The sacred Evangelist adds, to show the greatness of the mourning, that even the dead Rachel was roused to mourn her sons, and would not be comforted because they were not.
This may be understood in two ways; either she thought them dead for all eternity, so that no consolation could comfort her; or, she desired not to receive any comfort for those who she knew had gone into life eternal.
It could not be that they were not who seemed now dead, but by glorious martyrdom they were advanced to eternal life; and consolation is for those who have suffered loss, not for those who have reaped a gain. Rachel affords a type of the Church long barren now at length fruitful. She is heard weeping for her children, not because she mourned them dead, but because they were slaughtered by those whom she would have retained as her first-born sons.

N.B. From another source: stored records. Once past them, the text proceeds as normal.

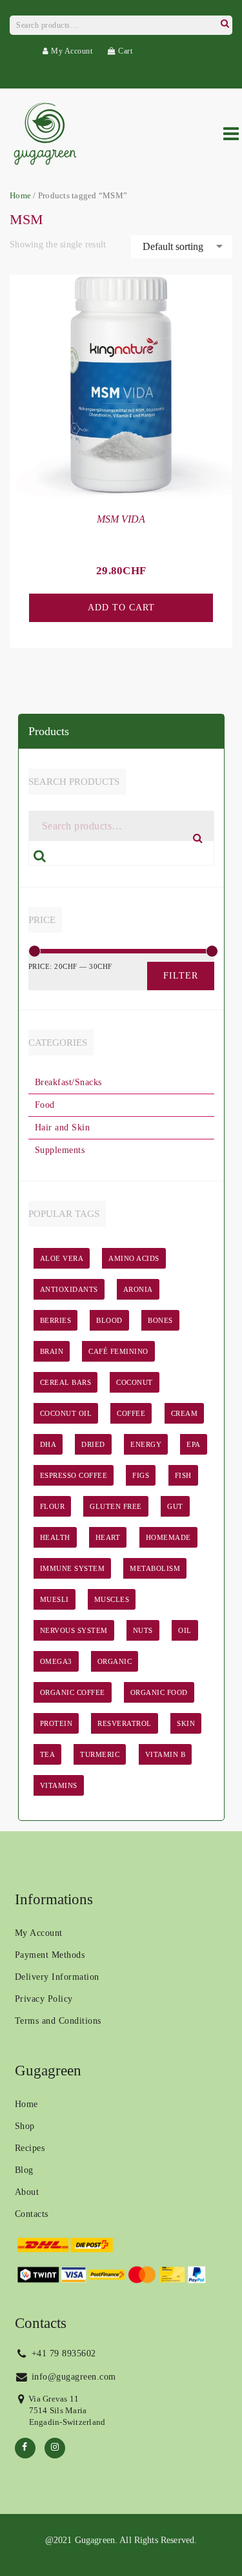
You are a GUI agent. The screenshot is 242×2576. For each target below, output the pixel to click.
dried (93, 1444)
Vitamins (58, 1785)
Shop (25, 2126)
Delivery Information (57, 1977)
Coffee (131, 1413)
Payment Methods (50, 1955)
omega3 (56, 1661)
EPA (194, 1444)
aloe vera (62, 1258)
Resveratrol (124, 1723)
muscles (112, 1599)
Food (45, 1105)
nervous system (74, 1630)
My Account (70, 51)
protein (56, 1723)
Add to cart (121, 607)
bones (160, 1320)
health (55, 1537)
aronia (138, 1289)
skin (186, 1723)
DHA (48, 1444)
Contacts (31, 2214)
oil (185, 1630)
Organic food (159, 1692)
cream (184, 1413)
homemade (168, 1537)
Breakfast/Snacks (68, 1082)
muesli (54, 1599)
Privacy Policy (44, 1999)
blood (109, 1320)
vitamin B (165, 1754)
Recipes (30, 2148)
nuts (143, 1630)
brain (52, 1351)
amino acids (133, 1258)
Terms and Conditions (58, 2021)
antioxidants (69, 1289)
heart (108, 1537)
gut (175, 1506)
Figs (140, 1475)
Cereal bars (66, 1382)
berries (56, 1320)
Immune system (72, 1568)
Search (224, 22)
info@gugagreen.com (72, 2377)
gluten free (116, 1506)
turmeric (99, 1754)
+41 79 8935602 (62, 2353)
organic (114, 1661)
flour (52, 1506)
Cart (124, 51)
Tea (47, 1754)
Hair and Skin (62, 1127)
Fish (183, 1475)
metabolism (155, 1568)
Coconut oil (66, 1413)
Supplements (60, 1150)
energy (145, 1444)
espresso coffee (74, 1475)
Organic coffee (72, 1692)
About (27, 2192)
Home (20, 195)
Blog (24, 2170)
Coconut (134, 1382)
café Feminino (118, 1351)
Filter (180, 976)
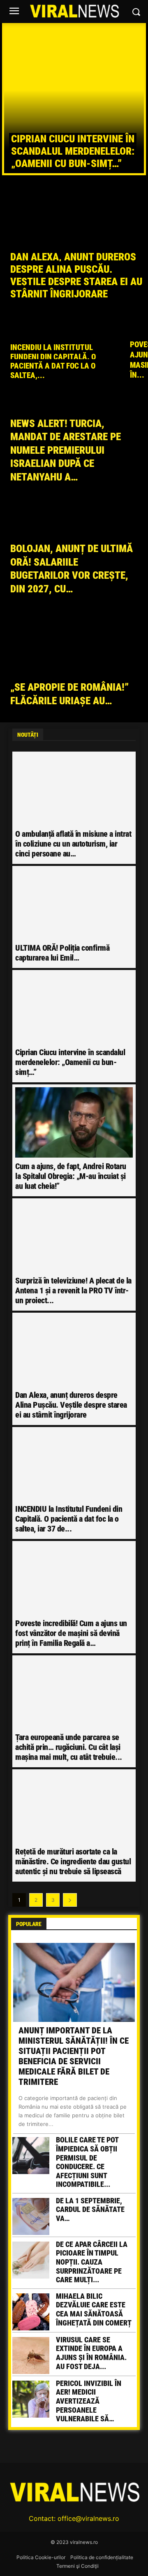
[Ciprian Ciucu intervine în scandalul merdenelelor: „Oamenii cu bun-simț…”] (74, 99)
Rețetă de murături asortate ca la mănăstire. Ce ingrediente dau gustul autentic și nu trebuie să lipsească (73, 1861)
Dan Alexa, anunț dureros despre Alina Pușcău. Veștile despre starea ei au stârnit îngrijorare (71, 1405)
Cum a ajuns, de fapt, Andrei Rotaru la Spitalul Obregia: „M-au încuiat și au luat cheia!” (70, 1176)
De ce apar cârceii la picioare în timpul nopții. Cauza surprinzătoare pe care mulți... (91, 2262)
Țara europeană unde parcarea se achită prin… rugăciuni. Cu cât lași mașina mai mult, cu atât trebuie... (68, 1747)
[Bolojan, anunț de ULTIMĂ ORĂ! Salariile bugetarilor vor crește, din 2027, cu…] (74, 554)
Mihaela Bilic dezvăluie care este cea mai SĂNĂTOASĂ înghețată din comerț (94, 2309)
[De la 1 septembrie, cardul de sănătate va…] (30, 2216)
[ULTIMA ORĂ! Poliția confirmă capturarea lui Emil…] (74, 904)
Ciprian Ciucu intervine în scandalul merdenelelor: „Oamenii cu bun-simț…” (72, 151)
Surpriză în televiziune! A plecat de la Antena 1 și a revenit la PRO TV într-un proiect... (73, 1290)
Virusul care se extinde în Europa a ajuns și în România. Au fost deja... (91, 2353)
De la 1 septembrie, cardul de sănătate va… (90, 2209)
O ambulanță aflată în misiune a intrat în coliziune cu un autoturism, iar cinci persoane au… (73, 844)
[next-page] (70, 1900)
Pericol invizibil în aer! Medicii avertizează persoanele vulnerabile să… (88, 2401)
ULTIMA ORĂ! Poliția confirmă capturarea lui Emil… (62, 953)
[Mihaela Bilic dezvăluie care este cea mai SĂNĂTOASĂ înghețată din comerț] (30, 2311)
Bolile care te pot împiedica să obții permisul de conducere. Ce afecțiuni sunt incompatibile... (87, 2161)
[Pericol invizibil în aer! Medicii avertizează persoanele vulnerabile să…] (30, 2399)
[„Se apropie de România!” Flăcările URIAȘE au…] (74, 666)
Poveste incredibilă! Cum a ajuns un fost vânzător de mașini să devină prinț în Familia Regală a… (71, 1633)
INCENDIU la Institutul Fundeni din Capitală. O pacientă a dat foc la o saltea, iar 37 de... (68, 1519)
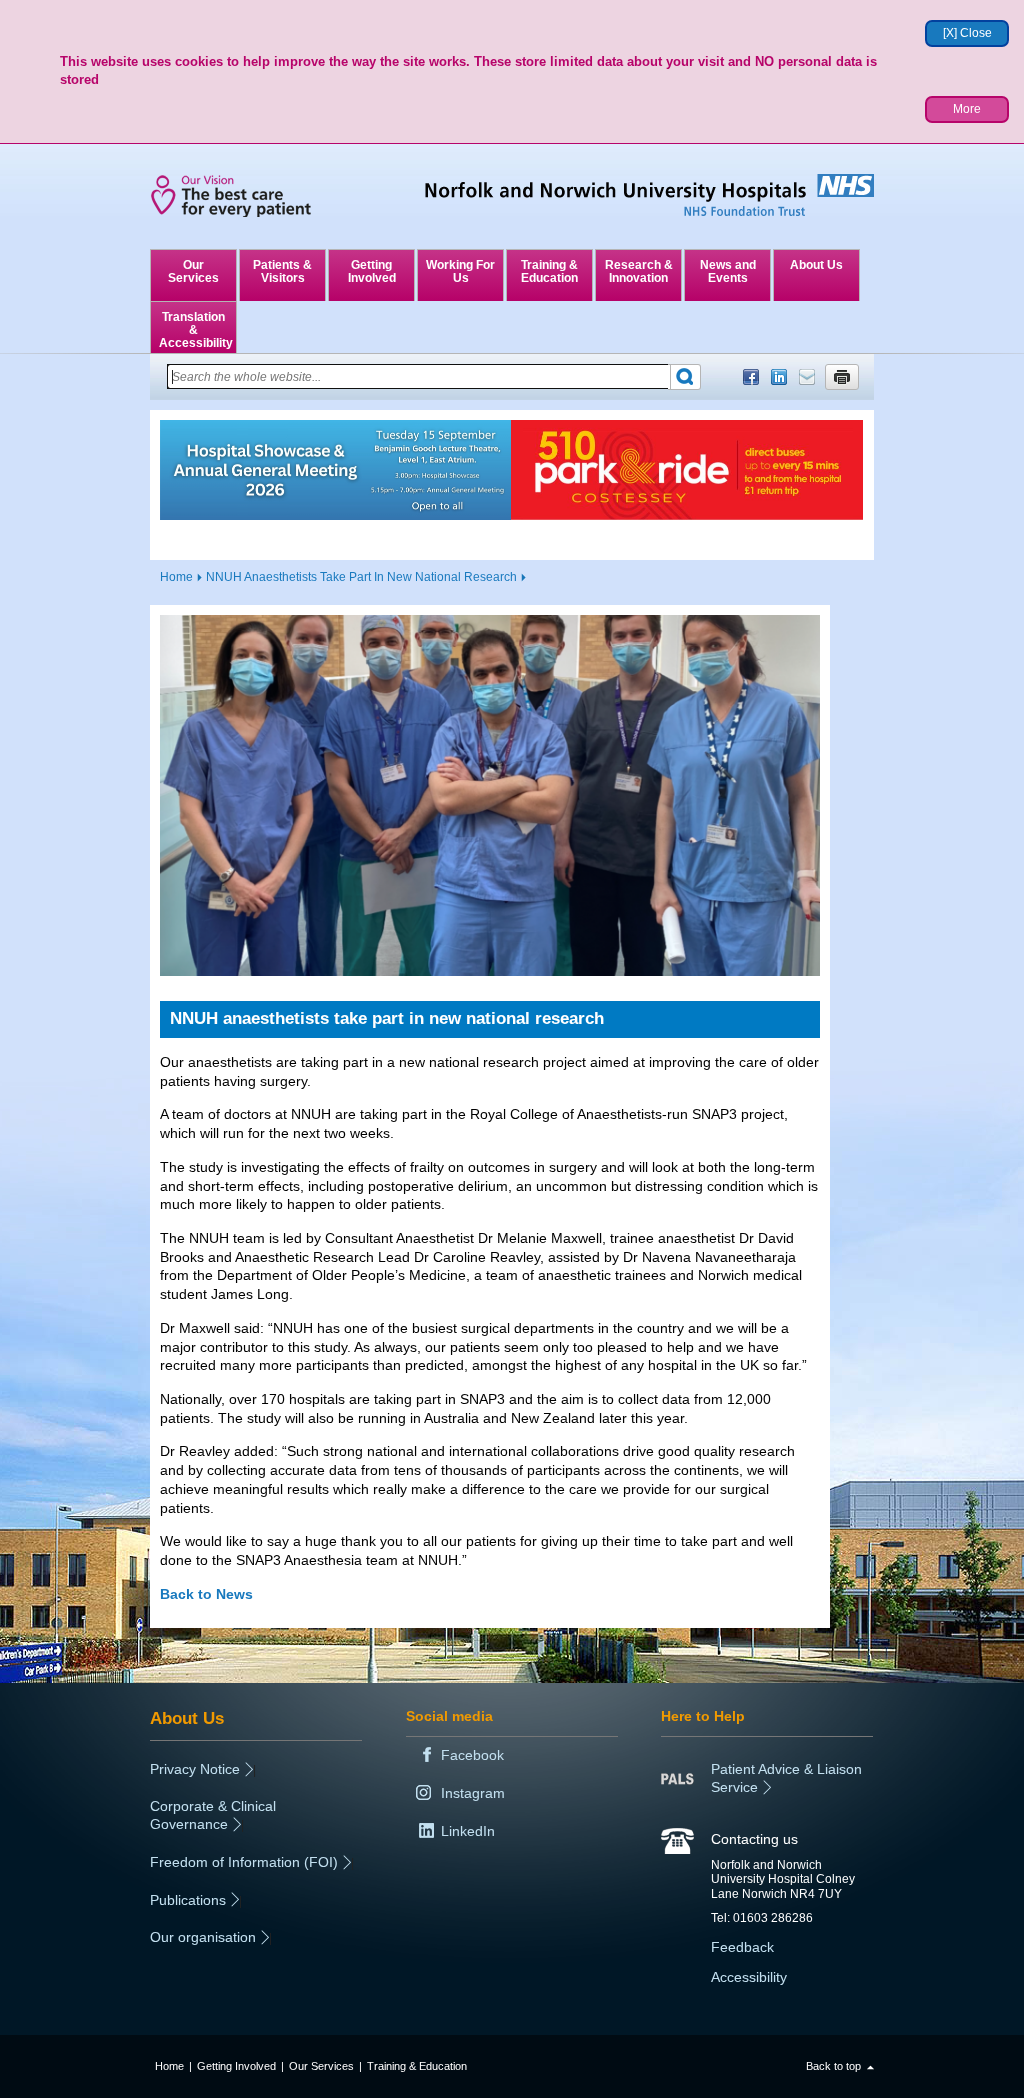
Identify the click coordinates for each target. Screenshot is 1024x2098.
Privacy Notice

Or, The Church weeps the removal of the saints from this earth, but wishes not to be comforted as though they should return again to the struggles of life, for they are not to be recalled into life.
She will not be comforted in this present life, for that they are not, but transfers all her hope and comfort to the life to come.
Rachel is well set for a type of the Church, as the word signifies ‘a sheep’ or ‘seeing;’ her whole thought being to fix her eye in contemplation of God; and she is the hundredth sheep that the shepherd layeth on his shoulder.[7]